- _Written request_: Revise the records from the line containing "Where should I click to: Click the Enter" through the line containing "coord(1197,128)" by changing "Save Report" to "Export Report" and leaving everything else untouched. Return only those lines.

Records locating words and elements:

━━━━━━━━━━

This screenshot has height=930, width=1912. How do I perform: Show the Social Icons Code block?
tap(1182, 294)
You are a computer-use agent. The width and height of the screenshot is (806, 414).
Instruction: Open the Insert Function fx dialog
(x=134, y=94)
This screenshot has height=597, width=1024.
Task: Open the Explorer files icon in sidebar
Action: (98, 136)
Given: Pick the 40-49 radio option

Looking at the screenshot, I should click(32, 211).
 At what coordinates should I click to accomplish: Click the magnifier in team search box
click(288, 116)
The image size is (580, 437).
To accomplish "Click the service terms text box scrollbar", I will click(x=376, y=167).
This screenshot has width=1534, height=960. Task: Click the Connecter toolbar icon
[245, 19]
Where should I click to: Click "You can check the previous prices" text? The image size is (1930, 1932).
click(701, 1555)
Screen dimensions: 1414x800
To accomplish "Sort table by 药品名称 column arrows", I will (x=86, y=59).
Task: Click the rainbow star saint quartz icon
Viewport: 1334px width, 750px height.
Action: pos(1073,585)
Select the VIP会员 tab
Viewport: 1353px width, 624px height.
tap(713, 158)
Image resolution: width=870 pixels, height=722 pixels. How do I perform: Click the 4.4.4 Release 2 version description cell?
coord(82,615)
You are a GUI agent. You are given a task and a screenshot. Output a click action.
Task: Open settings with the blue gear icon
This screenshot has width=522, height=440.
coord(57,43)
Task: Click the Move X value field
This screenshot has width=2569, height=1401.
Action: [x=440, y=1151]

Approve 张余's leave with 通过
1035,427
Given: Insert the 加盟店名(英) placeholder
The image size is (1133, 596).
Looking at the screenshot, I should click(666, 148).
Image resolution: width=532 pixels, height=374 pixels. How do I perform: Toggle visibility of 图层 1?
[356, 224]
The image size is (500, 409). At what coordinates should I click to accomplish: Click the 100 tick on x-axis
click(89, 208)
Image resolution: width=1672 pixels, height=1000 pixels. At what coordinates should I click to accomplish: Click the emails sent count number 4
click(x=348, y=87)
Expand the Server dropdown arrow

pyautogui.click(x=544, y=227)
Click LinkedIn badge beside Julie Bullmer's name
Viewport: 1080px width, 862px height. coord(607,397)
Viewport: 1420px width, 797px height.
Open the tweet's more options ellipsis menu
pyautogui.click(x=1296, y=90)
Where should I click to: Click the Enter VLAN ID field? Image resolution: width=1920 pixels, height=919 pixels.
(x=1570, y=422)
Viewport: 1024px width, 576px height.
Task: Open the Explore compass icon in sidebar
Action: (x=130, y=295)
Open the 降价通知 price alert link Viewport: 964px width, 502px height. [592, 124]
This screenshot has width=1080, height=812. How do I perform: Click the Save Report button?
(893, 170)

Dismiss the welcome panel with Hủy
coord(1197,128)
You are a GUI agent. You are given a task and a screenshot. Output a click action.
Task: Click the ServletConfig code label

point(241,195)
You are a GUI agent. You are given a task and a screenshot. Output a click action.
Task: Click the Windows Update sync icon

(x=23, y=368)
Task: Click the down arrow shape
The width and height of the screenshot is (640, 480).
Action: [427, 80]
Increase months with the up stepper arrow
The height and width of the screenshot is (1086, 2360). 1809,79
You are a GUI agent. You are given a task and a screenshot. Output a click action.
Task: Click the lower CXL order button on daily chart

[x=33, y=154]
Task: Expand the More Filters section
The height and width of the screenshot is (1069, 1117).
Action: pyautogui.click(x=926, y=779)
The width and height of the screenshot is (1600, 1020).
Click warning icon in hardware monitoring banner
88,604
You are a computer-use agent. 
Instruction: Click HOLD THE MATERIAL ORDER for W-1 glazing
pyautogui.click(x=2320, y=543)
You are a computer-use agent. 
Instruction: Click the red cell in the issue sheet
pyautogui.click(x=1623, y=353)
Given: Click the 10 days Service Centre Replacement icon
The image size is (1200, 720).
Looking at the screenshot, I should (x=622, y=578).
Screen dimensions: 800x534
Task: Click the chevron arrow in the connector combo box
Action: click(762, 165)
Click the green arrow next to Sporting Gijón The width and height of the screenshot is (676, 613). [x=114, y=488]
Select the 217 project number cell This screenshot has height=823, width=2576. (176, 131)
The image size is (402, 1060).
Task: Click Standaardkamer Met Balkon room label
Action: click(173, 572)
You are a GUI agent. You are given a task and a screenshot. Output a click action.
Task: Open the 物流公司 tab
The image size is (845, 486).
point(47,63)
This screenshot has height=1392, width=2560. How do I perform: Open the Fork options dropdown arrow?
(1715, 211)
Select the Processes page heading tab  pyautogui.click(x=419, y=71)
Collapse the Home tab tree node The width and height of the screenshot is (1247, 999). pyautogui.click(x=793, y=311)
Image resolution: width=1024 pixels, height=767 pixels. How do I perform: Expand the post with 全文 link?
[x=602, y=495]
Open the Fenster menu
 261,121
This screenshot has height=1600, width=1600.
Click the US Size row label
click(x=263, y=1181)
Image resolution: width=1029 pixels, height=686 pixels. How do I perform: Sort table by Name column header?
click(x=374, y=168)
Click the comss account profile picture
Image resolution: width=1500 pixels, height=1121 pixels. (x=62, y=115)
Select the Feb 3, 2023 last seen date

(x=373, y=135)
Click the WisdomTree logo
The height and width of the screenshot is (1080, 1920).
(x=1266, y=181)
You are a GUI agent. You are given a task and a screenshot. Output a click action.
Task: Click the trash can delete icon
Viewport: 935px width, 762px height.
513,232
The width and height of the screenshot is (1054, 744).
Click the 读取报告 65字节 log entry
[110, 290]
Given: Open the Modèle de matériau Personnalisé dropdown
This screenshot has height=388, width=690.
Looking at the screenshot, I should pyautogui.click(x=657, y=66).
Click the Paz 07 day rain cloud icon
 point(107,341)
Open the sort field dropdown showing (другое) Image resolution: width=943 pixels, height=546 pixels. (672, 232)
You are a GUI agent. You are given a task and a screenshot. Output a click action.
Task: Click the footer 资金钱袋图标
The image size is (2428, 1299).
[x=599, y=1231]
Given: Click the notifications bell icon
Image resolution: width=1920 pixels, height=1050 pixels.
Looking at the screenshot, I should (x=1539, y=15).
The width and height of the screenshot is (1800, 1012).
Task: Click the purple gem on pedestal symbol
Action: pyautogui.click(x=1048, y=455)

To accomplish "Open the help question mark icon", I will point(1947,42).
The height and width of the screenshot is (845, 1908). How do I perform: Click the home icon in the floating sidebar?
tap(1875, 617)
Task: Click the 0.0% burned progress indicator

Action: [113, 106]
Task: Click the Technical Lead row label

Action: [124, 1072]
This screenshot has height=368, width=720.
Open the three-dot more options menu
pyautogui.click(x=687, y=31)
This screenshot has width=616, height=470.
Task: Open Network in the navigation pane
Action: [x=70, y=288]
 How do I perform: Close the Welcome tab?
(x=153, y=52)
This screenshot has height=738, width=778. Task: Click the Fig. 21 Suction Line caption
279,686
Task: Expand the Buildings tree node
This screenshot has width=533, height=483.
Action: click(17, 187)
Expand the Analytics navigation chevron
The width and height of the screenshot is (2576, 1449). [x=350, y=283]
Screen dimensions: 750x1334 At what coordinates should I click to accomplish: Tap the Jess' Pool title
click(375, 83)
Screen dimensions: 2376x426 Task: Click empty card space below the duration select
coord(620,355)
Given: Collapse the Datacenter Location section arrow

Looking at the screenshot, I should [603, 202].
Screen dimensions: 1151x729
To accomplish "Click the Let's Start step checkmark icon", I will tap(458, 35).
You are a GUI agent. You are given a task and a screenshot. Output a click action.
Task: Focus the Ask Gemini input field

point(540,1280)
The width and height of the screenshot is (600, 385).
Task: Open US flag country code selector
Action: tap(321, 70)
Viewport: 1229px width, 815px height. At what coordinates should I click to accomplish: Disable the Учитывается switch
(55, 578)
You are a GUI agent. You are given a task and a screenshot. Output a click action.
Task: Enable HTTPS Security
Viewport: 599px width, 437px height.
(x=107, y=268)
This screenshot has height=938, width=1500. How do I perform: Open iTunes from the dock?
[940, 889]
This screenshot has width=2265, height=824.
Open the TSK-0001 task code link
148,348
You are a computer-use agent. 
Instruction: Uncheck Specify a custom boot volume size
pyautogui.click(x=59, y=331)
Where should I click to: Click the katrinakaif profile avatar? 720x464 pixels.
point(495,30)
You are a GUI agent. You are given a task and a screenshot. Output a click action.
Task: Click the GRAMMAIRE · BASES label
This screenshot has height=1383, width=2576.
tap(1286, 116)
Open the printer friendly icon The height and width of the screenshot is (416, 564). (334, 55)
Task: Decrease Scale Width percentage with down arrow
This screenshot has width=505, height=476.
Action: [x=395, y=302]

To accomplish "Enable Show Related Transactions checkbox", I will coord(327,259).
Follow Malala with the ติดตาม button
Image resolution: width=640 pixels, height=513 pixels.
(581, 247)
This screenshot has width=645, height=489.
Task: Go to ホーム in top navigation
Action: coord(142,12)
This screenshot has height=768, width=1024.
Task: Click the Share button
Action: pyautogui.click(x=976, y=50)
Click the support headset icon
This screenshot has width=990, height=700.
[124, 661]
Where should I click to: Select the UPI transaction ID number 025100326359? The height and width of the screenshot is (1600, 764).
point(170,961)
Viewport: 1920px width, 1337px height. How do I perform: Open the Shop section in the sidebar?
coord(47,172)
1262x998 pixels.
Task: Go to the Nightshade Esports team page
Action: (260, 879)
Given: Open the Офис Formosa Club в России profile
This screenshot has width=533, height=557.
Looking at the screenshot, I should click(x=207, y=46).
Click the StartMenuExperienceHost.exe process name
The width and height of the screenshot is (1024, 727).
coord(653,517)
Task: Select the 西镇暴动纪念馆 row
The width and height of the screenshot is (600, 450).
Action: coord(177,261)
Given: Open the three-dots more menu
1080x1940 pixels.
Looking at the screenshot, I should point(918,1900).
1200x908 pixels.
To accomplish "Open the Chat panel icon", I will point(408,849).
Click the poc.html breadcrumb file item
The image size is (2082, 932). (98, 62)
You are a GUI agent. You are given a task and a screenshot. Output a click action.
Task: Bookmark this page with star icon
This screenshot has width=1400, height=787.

━━━━━━━━━━

- _Expected answer_:
Where should I click to: Click the Enter VLAN ID field? Image resolution: width=1920 pixels, height=919 pixels.
(x=1570, y=422)
Viewport: 1024px width, 576px height.
Task: Open the Explore compass icon in sidebar
Action: (x=130, y=295)
Open the 降价通知 price alert link Viewport: 964px width, 502px height. [592, 124]
This screenshot has width=1080, height=812. How do I perform: Click the Export Report button?
(893, 170)

Dismiss the welcome panel with Hủy
coord(1197,128)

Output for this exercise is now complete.